When asked about how negotiations and the relationship was progressing with ACT leader David Seymour, Peters said it was obvious both parties were in discussion with National.

"Those are the critical engagements we're involved in, just like we've always been in the past and this will happen as we get further down the track, maybe sooner - much sooner - rather than later. But nothing unusual about that at all."

He refused to answer questions about potential areas of disagreement, including the partial rollback of the ban on foreign home buyers, saying that was a "confidential matter".

NZ First MP Shane Jones. Photo: RNZ
NZ First MP Shane Jones. Photo: RNZ

The APEC summit - attended some of the world's most powerful leaders - will start in San Francisco next week. National's Christopher Luxon has said he would be keen to be there if there was a government deal in place in time.

That summit and the Pacific Islands Forum (PIF), happening at the moment, were both on leaders' minds as they progressed the talks, Peters said.

"And here we are, with a three-week delay, because people decided to have people enrolling on election day," he said. "They had 35 months to enrol, but no, we had people going to the election day as parties with manifestos, not knowing who the constituency was. That's not democracy.

"We had three weeks' delay as a consequence of that and I wish the media would focus on who caused that delay than the last few days, and we've been flat out all day and half the darn night trying to get the negotiations completed."

The law was changed in 2020 to allow people to enrol to vote on election day - it was passed with New Zealand First's support.

When the change was made, an extra week was given to allow for the extra checking likely needed. That meant three weeks between election night and confirmation of the final result.

While it was "seriously important" for New Zealand to be represented at prime ministerial level at the Pacific Islands Forum, that opportunity had "been missed", he said.

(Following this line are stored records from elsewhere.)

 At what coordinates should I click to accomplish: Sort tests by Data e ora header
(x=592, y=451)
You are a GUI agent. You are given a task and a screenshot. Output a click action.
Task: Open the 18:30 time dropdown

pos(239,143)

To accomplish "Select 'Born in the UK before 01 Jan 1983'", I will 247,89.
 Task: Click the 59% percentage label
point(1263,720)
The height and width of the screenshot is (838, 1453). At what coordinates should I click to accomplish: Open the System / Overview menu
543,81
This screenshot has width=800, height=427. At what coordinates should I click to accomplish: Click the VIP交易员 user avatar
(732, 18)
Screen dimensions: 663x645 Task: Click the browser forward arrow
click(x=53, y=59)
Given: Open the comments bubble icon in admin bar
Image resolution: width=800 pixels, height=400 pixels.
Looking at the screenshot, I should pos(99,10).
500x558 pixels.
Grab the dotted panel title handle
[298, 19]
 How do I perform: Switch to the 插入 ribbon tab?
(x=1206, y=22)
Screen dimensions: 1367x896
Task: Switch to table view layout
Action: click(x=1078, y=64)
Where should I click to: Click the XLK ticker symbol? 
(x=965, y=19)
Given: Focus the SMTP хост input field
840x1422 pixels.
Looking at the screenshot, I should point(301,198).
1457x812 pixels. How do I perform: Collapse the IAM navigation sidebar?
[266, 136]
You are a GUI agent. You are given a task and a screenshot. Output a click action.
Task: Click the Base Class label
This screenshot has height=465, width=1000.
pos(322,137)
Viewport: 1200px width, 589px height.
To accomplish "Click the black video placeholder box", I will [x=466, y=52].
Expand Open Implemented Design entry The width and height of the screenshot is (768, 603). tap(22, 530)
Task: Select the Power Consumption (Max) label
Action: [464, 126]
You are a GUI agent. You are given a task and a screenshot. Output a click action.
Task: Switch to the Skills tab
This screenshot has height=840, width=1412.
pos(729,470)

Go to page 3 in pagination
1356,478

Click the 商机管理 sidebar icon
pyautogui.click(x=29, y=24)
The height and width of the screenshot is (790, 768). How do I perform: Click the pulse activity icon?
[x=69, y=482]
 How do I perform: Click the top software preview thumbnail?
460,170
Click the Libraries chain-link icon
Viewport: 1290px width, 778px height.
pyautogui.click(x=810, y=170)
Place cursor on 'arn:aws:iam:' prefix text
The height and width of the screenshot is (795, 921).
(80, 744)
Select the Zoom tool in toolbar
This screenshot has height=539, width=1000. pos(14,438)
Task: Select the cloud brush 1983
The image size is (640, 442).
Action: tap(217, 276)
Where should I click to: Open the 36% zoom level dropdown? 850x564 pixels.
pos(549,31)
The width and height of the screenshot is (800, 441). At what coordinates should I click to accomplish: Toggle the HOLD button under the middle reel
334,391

"And it's very important to be at APEC, but let's look at the barrier, or the obstruction, or the detour, put there by the Labour Party that we have to live through", he said, including the need to renew the warrant of Chris Hipkins as Prime Minister which will expire this weekend.

Ranked second in the New Zealand First caucus, Shane Jones was coy when asked for any updates as he walked into Treasury.

"No. Great news, I've been to Farmers' to buy some underwear," he said.

Jones hosed down a question over whether his purchase indicated he would be staying in Wellington for a few more days to get the deal done.

"I can assure you, they're singlets and not undies."

Christopher Luxon speaking to media earlier this week. Photo: RNZ
Christopher Luxon speaking to media earlier this week. Photo: RNZ

Luxon: We're making progress 

Speaking to reporters at Parliament, Luxon said the parties were "working away on a few issues and we're making progress" but declined to give further details.

He could not "really say" when asked how many days away a deal might be.

"We're working as hard as we possibly can. There's really good faith and good will, with all the political leaders that are there and we're making good progress."

Luxon said he "would like to go" to APEC but his "real priority was making sure we form a strong, stable government".

The three parties negotiating had not yet all met together but they "would be doing that shortly", he said, though refused to give more specific details.

He defended the time taken to put a deal in place, saying it "had not yet been a week since the official vote was counted".

"We had 20 percent of our vote not counted until three weeks after election night, which was an issue, I think, in itself, so we can speed it up in the future.

"But importantly, what we're doing is making sure that we can actually progress as fast as we can."